A much richer category than Best Actor this year — I could easily make a case for Natalie Portman (“Annihilation” or “Vox Lux”), Saoirse Ronan (“Mary Queen of Scots”), KiKi Layne (“If Beale Street Could Talk”) or Carey Mulligan (“Wildlife”), too. Nothing especially wrong with the Oscar picks, but come on — Collette would’ve been an easy nominee except for the prejudice against horror movies, and Hall doesn’t get credit for being such a great comic actress. Lynn Shelton’s locally made “Outside In” was way under Hollywood’s radar, but Falco was mighty in it.
SUPPORTING ACTOR
Simon Russell Beale, “The Death of Stalin”

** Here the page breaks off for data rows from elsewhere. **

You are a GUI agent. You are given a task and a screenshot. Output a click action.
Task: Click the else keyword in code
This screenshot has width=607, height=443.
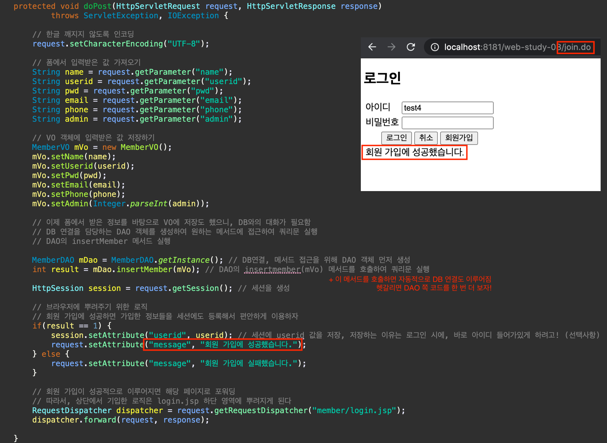(51, 354)
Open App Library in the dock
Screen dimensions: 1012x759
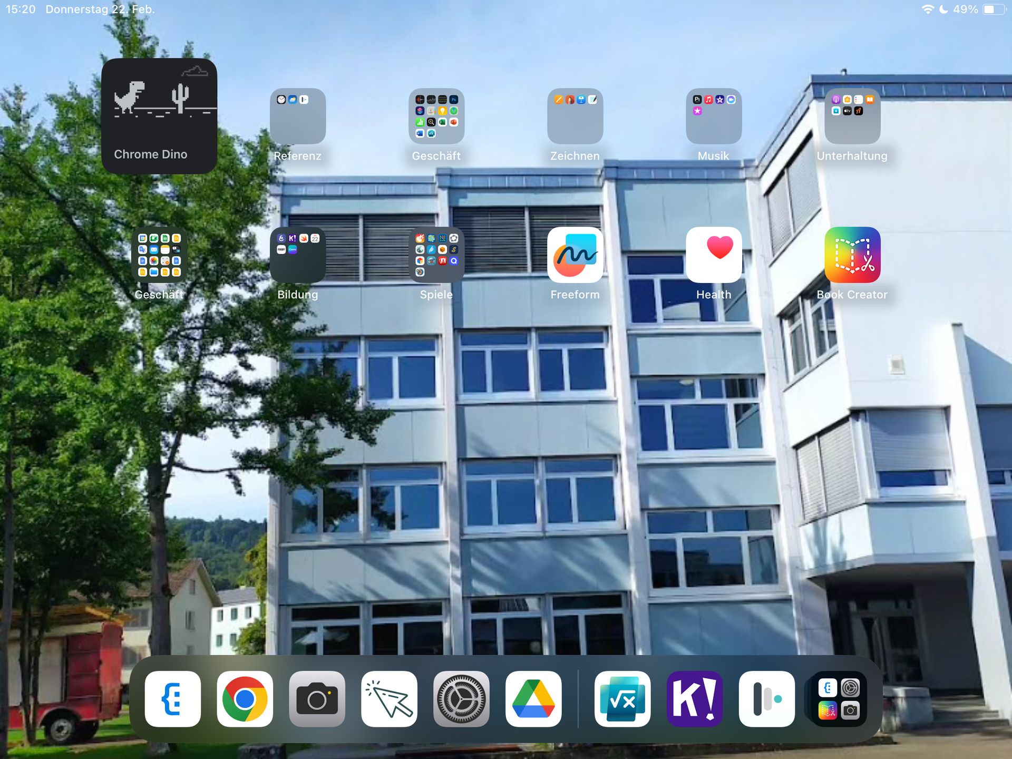[x=838, y=699]
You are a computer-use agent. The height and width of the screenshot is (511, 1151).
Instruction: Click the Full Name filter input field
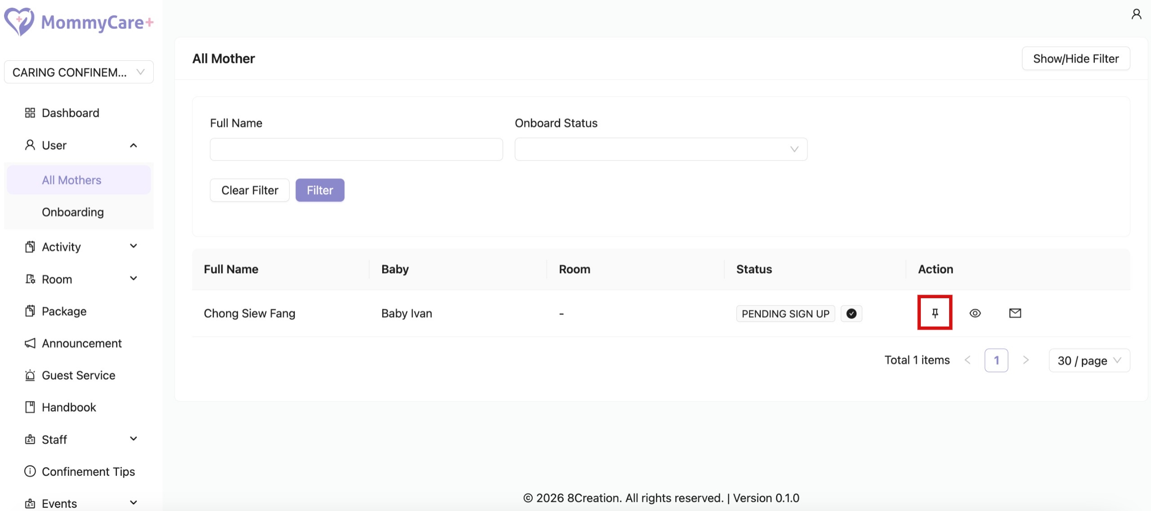click(x=356, y=149)
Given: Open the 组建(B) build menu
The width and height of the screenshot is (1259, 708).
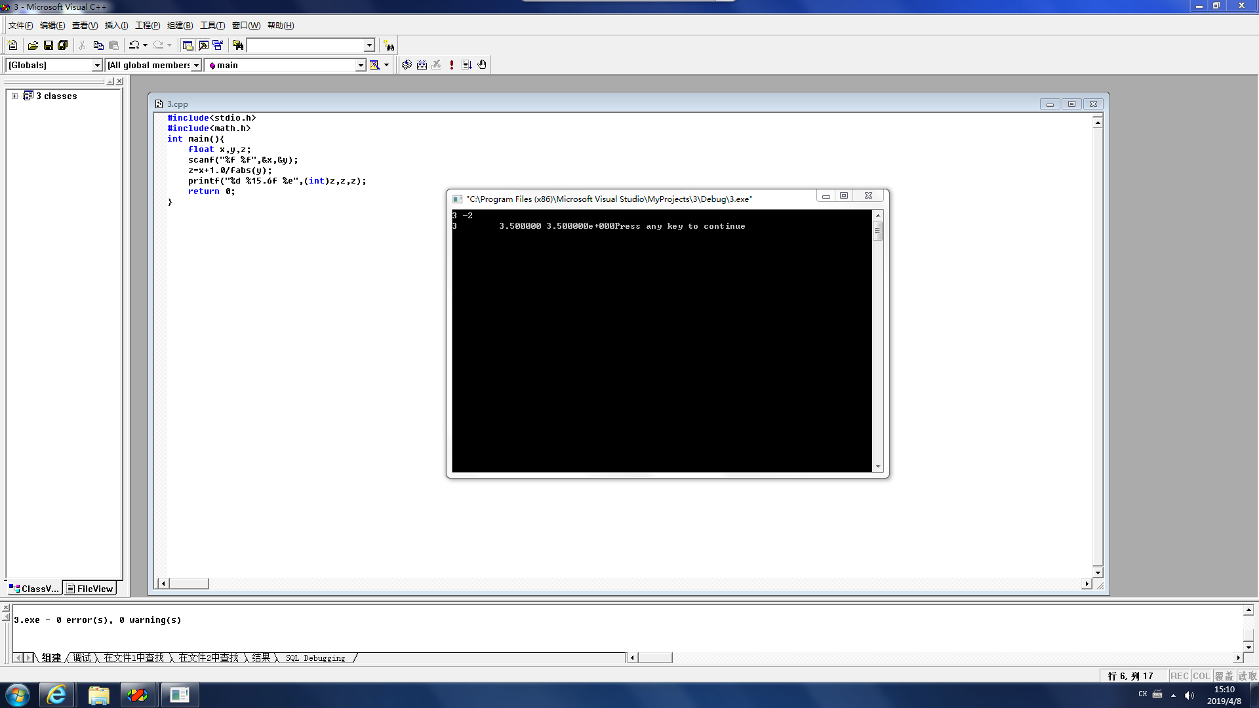Looking at the screenshot, I should pos(180,26).

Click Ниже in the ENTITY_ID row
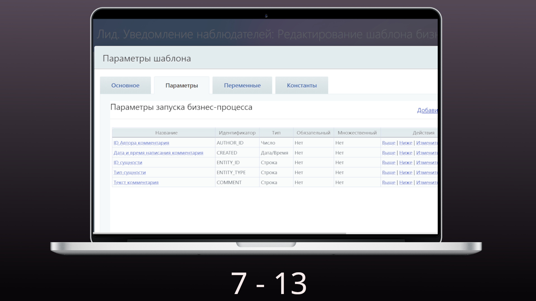(406, 163)
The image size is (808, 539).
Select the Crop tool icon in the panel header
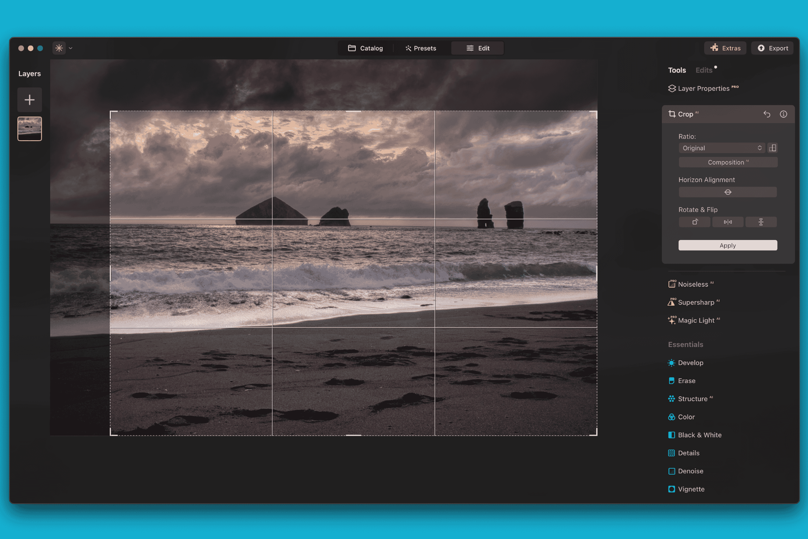point(672,114)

Adam Driver, “BlacKkKlansman”
Ben Foster, “Leave No Trace”
Hugh Grant, “Paddington 2”
Brian Tyree Henry, “Widows”
Hugh Grant is too handsome and makes it look too easy — but he’s always been a terrific actor. His hilarious performance as a hammy thespian deserves at least a nod. The acting in Spike Lee’s movies is consistently inconsistent, but Oscar-nominated Driver quietly did offbeat things within the “Klansman” carnival. Beale was terrifying as a lethal Soviet politico, and Henry (who was also spellbinding in “If Beale Street Could Talk”) owned the screen, although his role in “Widows” was probably too small to get past the competition. Foster will win an Oscar some day, and if “Leave No Trace” had gotten the attention it deserved, he might have won this year.
SUPPORTING ACTRESS
Sakura Ando, “Shoplifters”
Olivia Colman, “The Favourite”
Regina King, “If Beale Street Could Talk”

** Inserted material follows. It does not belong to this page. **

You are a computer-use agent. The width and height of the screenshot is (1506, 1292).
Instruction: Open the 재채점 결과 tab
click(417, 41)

Shayna McHayle, “Support the Girls”
Andrea Riseborough, “Mandy”
The Oscars have the splendid Colman in the Best Actress category, but her role feels like it belongs more in the supporting ranks. McHayle (you undoubtedly know her better by her hip-hop name Junglepussy) was 2018’s biggest scene-stealer, and I love Ando’s soulfulness as the matriarch of the mysterious family in “Shoplifters.” As for the British Riseborough, her transformation into a mousy-nerdy-brilliant partner to Nic Cage’s recluse was one of the most astoundingly precise performances I saw last year — all the more amazing for taking place in a gonzo acid-trip of a movie.
DIRECTOR
Joel and Ethan Coen, “The Ballad of Buster Scruggs”
Alfonso Cuaron, “Roma”
Debra Granik, “Leave No Trace”
Lucrecia Martel, “Zama”
Chloe Zhao, “The Rider”
Oscar nominee Cuaron will likely win this award, and it’s hard to argue with that. My other choices lean toward directors with strong styles, as demonstrated in Granik’s empathetic study of people adrift in the Pacific Northwest, Martel’s slightly surreal South America and Zhao’s searching look at cowboys in the heartland. As for the Coens, they remain the masters of putting everything in place just where it needs to be.
ADAPTED SCREENPLAY
“BlacKkKlansman”
“The Ballad of Buster Scruggs”
“The Death of Stalin”
“Lean on Pete”
“Zama”
Both “BlacKkKlansman” and “The Death of Stalin” are based on true stories, and both use comedy to tell wildly dramatic tales. Similarities end there: Spike Lee’s film is all over the place, while Armando Iannucci’s tale of Soviet chicanery is razor-sharp in its satire, but somehow they both succeed in ingenious ways. The low-key “Lean on Pete” is a deceptively simple yarn about a boy and his horse, while “Zama” is a model of how to adapt a challenging novel into an unconventional movie.
ORIGINAL SCREENPLAY
“Eighth Grade”
“The Favourite”
“First Reformed”
“Leave No Trace”
“Support the Girls”
If I could sneak in one more as an underappreciated script, I might opt for Diablo Cody’s “Tully,” a clever and risky dark comedy. Otherwise, my choices — including the Oscar-nominated “First Reformed” and “The Favorite” — all share a willingness to take chances and not follow those formulaic how-to screenwriting books that everybody is supposed to obey. Among the pleasantest surprises of the year, “Support the Girls” and “Eighth Grade” were two funny/serious films with an abundance of heart.